## Activity
If a line in the records below contains the word "will", return that line.

## Available records
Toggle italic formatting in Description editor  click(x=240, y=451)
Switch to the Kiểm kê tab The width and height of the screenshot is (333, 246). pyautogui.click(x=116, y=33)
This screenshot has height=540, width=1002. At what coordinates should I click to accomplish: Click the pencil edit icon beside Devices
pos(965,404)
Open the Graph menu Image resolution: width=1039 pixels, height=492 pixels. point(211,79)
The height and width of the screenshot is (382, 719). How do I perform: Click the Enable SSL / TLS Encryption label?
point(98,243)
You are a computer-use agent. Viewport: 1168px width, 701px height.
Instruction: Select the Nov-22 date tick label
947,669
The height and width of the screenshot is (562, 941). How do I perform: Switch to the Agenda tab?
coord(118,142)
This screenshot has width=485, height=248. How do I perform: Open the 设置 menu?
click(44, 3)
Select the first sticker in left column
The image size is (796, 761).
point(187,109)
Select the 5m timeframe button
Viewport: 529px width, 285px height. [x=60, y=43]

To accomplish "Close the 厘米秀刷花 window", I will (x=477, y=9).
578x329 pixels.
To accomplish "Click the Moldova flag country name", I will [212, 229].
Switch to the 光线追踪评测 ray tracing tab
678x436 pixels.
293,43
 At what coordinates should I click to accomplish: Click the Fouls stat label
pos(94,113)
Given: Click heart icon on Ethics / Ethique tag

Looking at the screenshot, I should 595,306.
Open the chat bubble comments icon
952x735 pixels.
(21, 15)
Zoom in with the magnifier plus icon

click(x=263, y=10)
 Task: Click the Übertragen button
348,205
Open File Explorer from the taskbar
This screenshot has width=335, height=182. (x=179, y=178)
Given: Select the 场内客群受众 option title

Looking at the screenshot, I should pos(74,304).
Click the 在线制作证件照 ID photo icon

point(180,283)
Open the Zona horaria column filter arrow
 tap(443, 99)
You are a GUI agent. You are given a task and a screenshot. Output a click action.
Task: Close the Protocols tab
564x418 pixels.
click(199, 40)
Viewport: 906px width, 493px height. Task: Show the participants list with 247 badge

## Solution to this exercise
To accomplish "Close the 厘米秀刷花 window", I will (x=477, y=9).
To accomplish "Click the Moldova flag country name", I will [212, 229].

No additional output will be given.